Fabio Bonsginorio (SSSA)
The significant progress we witness in sensors, actuators, materials, Internet of Things, perception and many other areas of Robotics and AI enable a radical redesign of production and distribution processes, in any economic sector, from Industry to Agriculture and Logistics. The more mature changes affecting industry are referred to as 'Digitization of the European Industry' at European level and 'Industry 4.0' in Italy and Germany. The same technologies can be applied to Agriculture leading to the concept of Precision Agriculture or ‘Agriculture 4.0’. The Blockchain, a public ledger whose information is protected by a consensus algorithm, demonstrates the possibility to create a network of robotic devices, and has the ability to solve problems in multi-agent networks. Distributed computing platform such the Ethereum blockchain are already showing opportunity to make robotic applications more responsive, secure and simplified in development. Nevertheless, there are numerous alternative nuances for the development of heterogeneous robotic applications based on the blockchain technologies. Which issues (technical, production, legal), slow down the development and widespread usage of robotic applications based on the blockchain into the real world? Will there be enough scalability and security of decentralized technologies for a large-scale network of CPSs? What new types of applications can be developed based on these technologies? The aim of this talk is to give a deep and hands-on understanding of the opportunities and challenges related to the radical transformation of product and service ecology made possible by the recent concurrent technological advancements in IOT, Machine and Deep Learning, Computer Vision and Object Recognition and the critical role that blockchain technologies can play in the transition to smart society and (post-scarcity?) economy made possible by the massive utilization or robotics and AI systems.
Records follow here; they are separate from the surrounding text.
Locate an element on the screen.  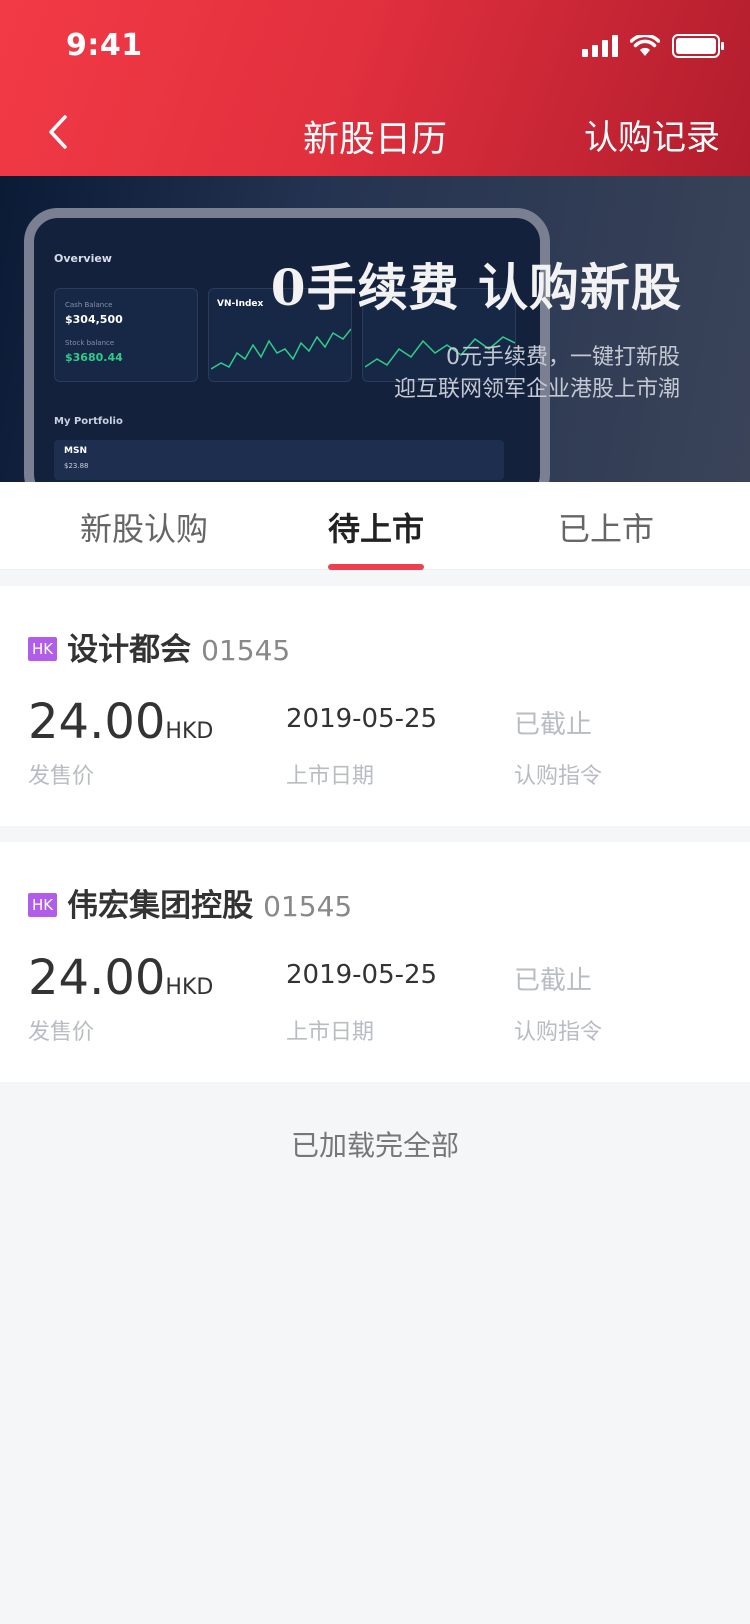
ipo-card-heading: HK 设计都会 01545 is located at coordinates (159, 646).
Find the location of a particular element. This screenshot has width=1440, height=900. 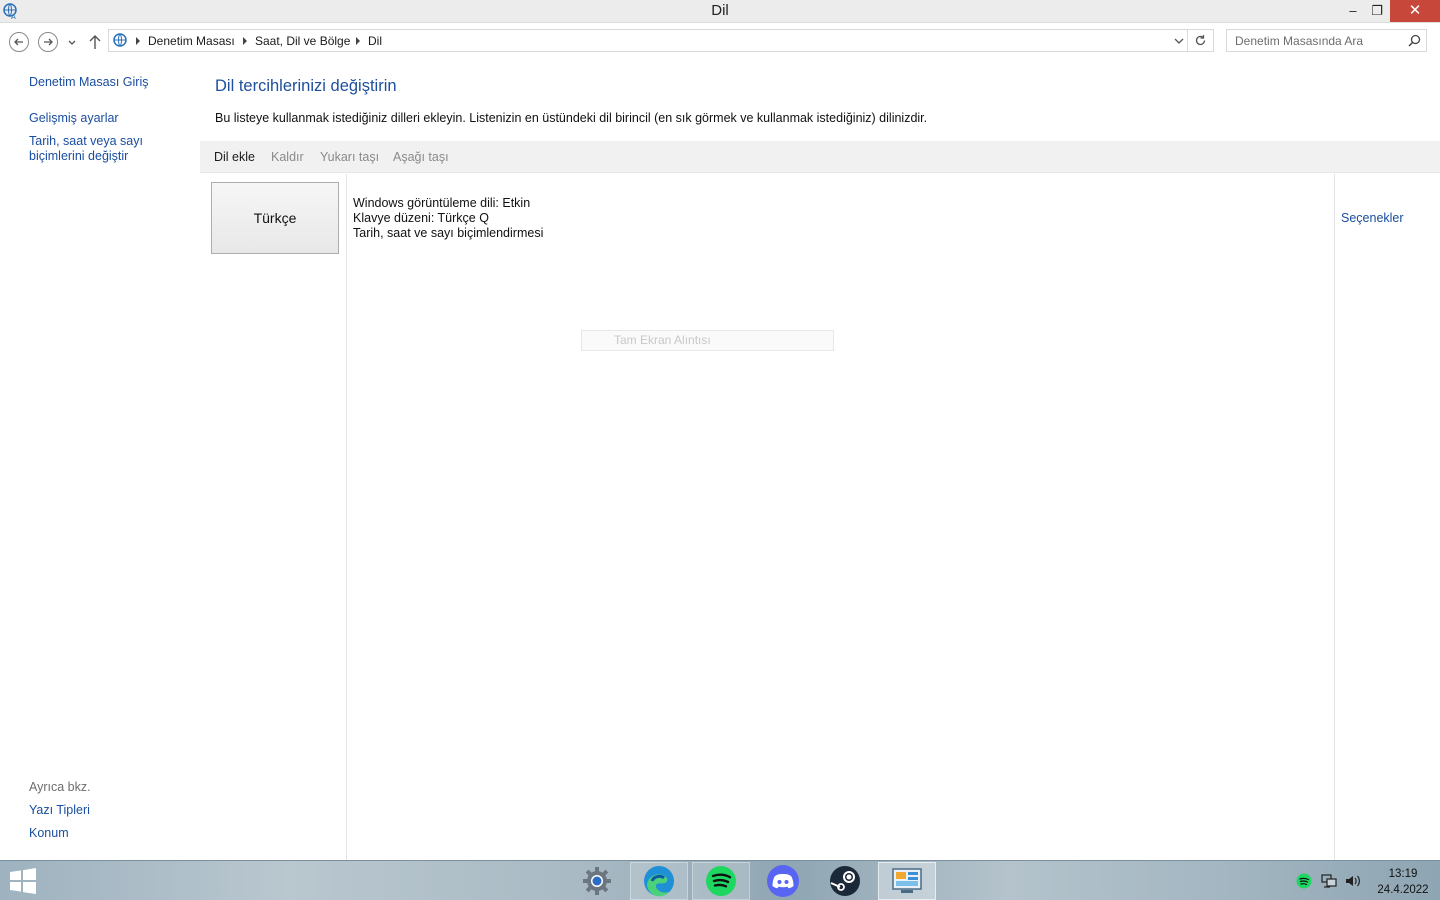

search-box is located at coordinates (1326, 40).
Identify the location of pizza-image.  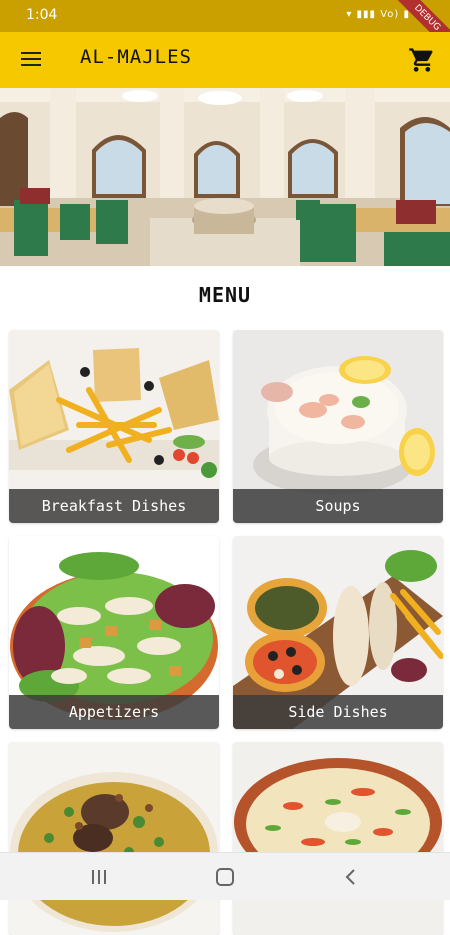
(338, 838).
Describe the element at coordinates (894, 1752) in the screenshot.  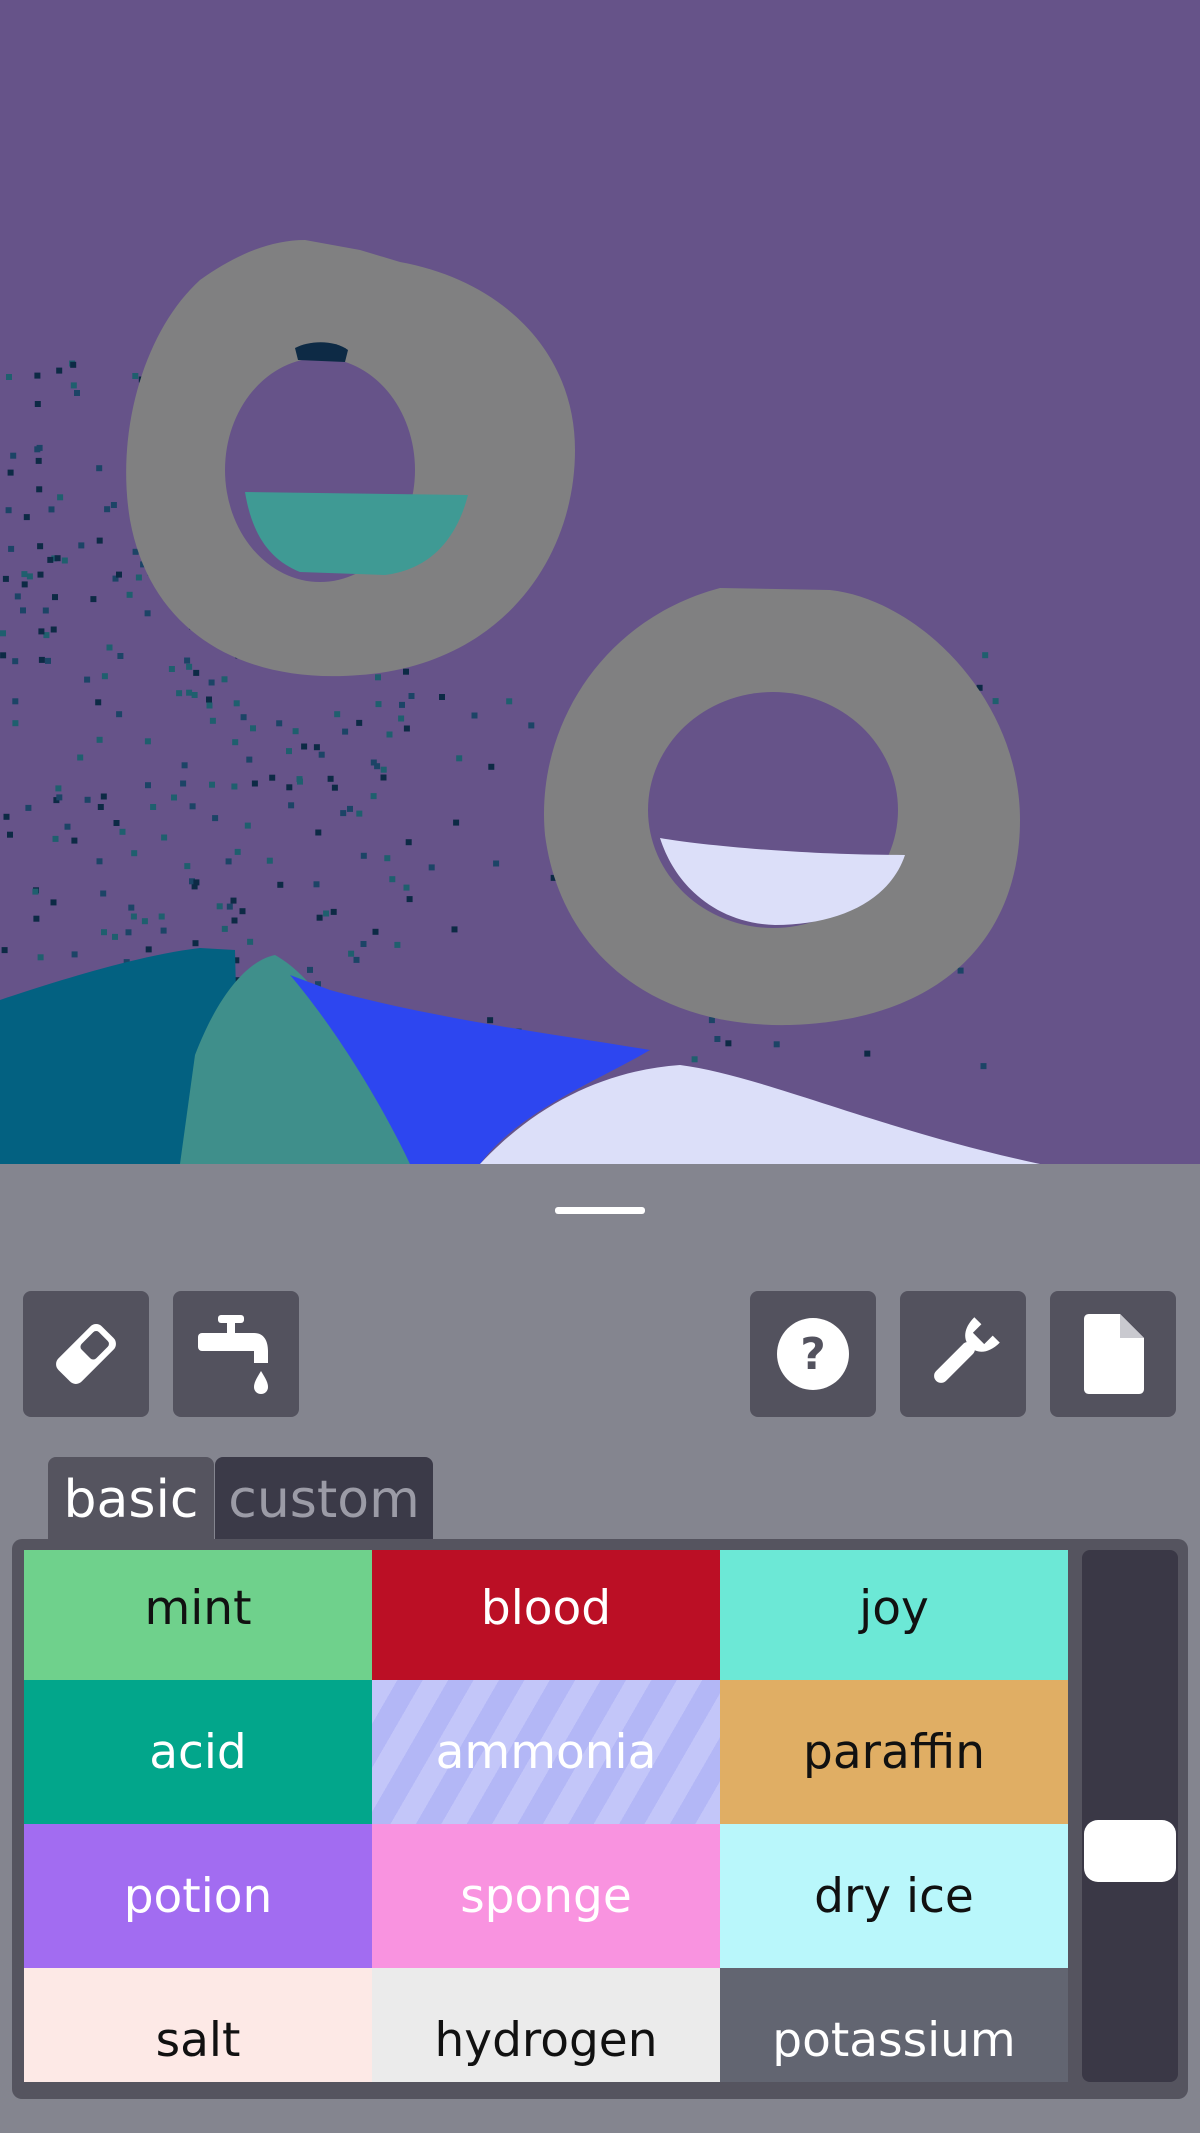
I see `element-paraffin: paraffin` at that location.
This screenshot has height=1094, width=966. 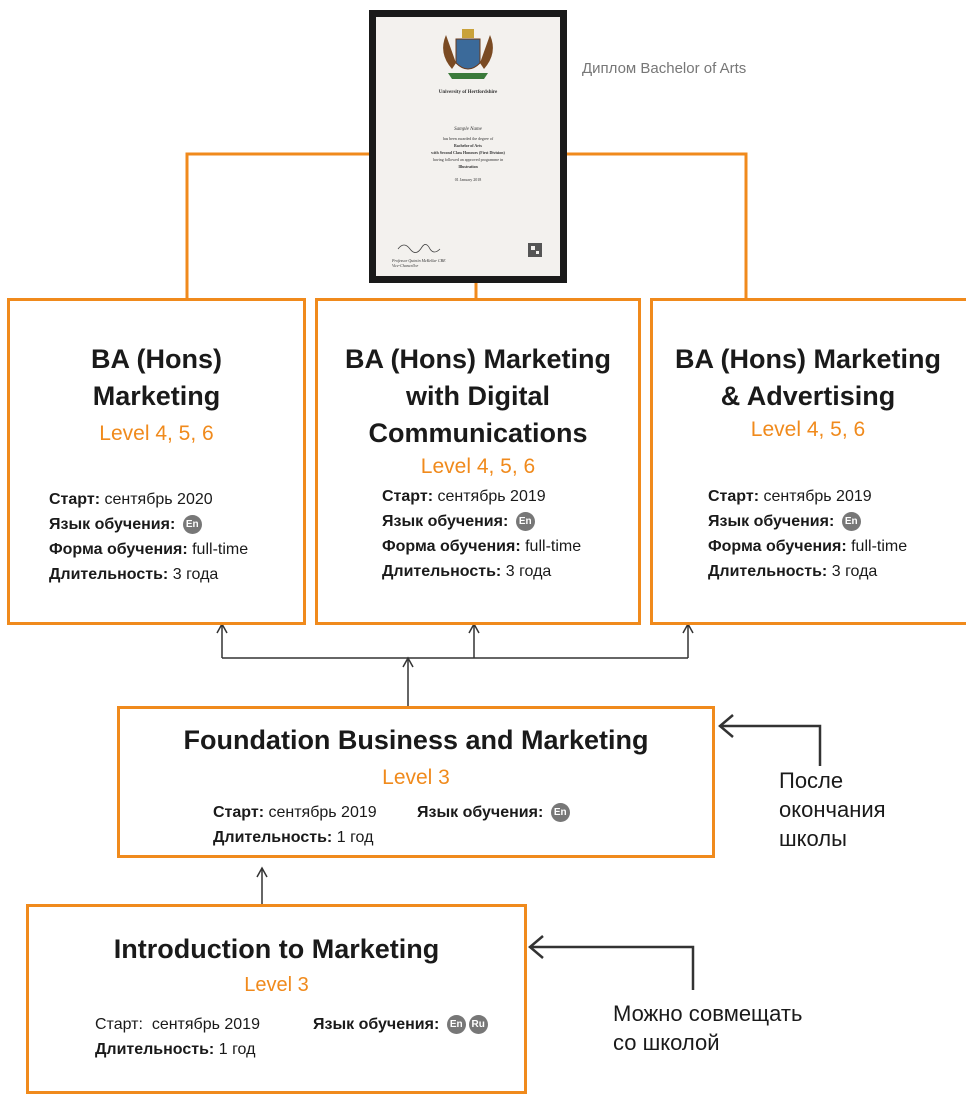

Fabio Bonsignorio is a Visiting Professor at the Biorobotics Institute of the Scuola Superiore Sant’Anna in Pisa. He has been professor at the University Carlos III of Madrid until 2014 ( in 2009 he was awarded there the Santander Chair of Excellence in Robotics). He is founder and CEO of Heron Robots, see www.heronrobots.com. He has been working in the R&D departments of several major companies for more than 20 years. He is currently a member of the Research Board of Directors of SPARC. He has pioneered and introduced the topic of Reproducible Research and Benchmarking in Robotics and AI. He coordinated the EURON Special Interest Group on Good Experimental Methodology and Benchmarking in Robotics, is cochair of the IEEE RAS TC-Pebras. He has been general co-chair of the IEEE RAS 2015 Summer School on Replicable and Measurable Robotics Research. He has been the corresponding editor of the Special Issue on Replicable and Measurable Robotics Research on IEEE Robotics and Automation Magazine, appeared in September 2015. He has designed the Reproducible Articles in IEEE R&A Mag. He has been in the Program Committee of the European Robotics Forum 2017, 2018 and he is for 2019.